How the Corporations Broke Ralph Nader and America, Too

Posted on Apr 5, 2010

http://www.truthdig.com/report/item/how_the_corporations_broke_ralph_nader_and_america_too_20100405


#5

The complete citizen-inaccessibility of the US president is unique among first world democracies - letters never get answered except for perhaps one of those insulting robo-form letters. Public appearances are tightly orchestrated affairs with the audiences carefully screened for their political viewpoints.

However, in the case of Ralph Nader I'm sure the refusal to answer his letters is quite deliberate. Anyone else with his level of fame would get their letter answered right away - although besides the open animosity of the democrat party scumbags to Nader, this may mostly be due to those other people (CEO's, Hollywood or sports stars) have this thing Ralph doesn't - lots of money.

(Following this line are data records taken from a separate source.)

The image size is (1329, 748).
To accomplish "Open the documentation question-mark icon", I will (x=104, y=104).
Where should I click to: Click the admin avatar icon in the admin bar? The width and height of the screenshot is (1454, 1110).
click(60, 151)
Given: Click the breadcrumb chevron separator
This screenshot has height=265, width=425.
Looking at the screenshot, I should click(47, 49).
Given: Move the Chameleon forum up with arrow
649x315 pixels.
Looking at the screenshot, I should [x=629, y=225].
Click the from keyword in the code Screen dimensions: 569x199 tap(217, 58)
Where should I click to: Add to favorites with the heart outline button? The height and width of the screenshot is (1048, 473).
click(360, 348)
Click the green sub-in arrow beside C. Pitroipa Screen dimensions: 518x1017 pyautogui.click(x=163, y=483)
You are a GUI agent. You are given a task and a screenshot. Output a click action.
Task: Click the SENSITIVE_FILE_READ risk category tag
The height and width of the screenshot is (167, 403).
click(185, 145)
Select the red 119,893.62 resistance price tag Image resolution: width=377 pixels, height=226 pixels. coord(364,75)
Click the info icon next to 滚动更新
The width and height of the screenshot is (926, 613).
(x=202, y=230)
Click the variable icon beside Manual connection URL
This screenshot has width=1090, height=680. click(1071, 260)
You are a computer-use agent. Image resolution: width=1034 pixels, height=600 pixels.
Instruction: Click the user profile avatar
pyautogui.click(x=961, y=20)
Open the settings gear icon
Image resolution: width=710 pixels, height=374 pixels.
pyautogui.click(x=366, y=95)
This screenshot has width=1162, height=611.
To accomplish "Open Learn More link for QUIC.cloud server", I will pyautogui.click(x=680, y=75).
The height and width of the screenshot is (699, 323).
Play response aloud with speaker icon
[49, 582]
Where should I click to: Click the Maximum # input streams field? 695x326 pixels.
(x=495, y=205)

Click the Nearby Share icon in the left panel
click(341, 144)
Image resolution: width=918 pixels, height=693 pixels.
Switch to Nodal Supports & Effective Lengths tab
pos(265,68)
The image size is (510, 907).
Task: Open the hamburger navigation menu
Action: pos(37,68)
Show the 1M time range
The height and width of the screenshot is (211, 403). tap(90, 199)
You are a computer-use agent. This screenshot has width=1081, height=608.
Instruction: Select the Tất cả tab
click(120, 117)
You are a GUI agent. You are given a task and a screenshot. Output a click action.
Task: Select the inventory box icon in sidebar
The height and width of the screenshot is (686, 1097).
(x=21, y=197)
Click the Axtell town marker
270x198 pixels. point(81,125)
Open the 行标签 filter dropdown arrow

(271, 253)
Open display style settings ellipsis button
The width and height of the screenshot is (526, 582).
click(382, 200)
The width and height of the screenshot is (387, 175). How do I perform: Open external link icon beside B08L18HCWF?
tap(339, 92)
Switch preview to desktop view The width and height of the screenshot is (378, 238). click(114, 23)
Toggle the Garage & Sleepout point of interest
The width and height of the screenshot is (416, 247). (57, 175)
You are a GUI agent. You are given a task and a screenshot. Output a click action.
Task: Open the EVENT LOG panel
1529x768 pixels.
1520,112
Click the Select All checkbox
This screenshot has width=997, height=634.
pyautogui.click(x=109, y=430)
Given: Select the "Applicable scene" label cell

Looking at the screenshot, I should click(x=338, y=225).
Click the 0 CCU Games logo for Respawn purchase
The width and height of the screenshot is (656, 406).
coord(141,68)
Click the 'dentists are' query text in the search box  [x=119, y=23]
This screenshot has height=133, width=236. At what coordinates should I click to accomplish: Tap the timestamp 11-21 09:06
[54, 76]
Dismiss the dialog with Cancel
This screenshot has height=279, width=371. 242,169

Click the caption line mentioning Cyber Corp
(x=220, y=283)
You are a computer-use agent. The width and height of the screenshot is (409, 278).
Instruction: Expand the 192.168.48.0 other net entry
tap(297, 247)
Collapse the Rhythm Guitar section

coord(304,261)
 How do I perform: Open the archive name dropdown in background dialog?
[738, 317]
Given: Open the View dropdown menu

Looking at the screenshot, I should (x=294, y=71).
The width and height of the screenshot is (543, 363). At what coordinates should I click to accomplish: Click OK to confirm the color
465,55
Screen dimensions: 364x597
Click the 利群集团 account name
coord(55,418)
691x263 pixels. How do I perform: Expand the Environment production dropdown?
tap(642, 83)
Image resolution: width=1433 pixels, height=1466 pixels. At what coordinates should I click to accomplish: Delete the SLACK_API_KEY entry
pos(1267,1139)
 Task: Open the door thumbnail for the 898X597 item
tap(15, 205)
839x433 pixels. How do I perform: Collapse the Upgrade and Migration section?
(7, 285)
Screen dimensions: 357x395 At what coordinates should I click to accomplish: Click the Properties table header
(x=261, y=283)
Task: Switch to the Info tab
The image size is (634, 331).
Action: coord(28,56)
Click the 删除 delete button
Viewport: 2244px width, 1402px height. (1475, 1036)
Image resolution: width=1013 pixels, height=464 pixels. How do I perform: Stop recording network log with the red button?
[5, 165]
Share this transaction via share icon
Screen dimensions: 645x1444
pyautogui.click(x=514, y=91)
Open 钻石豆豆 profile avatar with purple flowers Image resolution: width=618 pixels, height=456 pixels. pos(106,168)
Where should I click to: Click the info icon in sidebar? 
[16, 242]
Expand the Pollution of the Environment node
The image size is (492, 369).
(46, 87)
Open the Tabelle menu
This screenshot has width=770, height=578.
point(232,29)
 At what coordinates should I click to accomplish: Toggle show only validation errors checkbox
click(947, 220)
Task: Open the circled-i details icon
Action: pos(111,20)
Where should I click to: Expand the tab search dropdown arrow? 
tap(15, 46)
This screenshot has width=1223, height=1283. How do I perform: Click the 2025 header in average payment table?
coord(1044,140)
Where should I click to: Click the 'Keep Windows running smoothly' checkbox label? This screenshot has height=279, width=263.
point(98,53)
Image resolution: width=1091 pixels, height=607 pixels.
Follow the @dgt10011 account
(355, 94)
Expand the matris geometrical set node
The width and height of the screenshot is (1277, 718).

And it isn't just Mr. Nader. I had read that through his entire first term Obama didn't answer any letters from Richard Trumka of the AFL-CIO - representing millions of union workers like myself. But then, in 2012, the democrat scumbag apparatchiks had the fucking gall to then ask Trumka to show up at a smattering of Obama campaign appearances. Of course, Trumka complied - he represents the utterly sold-out AFL-CIO which as sold it workers down the river anyway....


#6

Run again Ralph.

I'd like to vote for a candidate who doesn't make me feel like leaving the ballot box is a walk of shame.


#7

Really Ralph-letters to the president?!


#8

Would you prefer the two other alternatives -

  1. Letting out a long sigh and doing nothing aside from complaining away on and obscure corner of the internet; or maybe,

  2. Sending bullets instead of mail?

Both are likely to be even less effective than letters.


#11

Twenty years ago I heard a speech by Ralph Nader. I knew then it was not me and that I was not a failure and yes….I was a victim. I was a victim of a system that preys on its own body.

I knew it then that Ralph Nader was our National Treasure. His life’s dedication to the people of this country should be held up to those in Congress as an example to follow. No super hero of any kind could have done more for this country than Ralph has.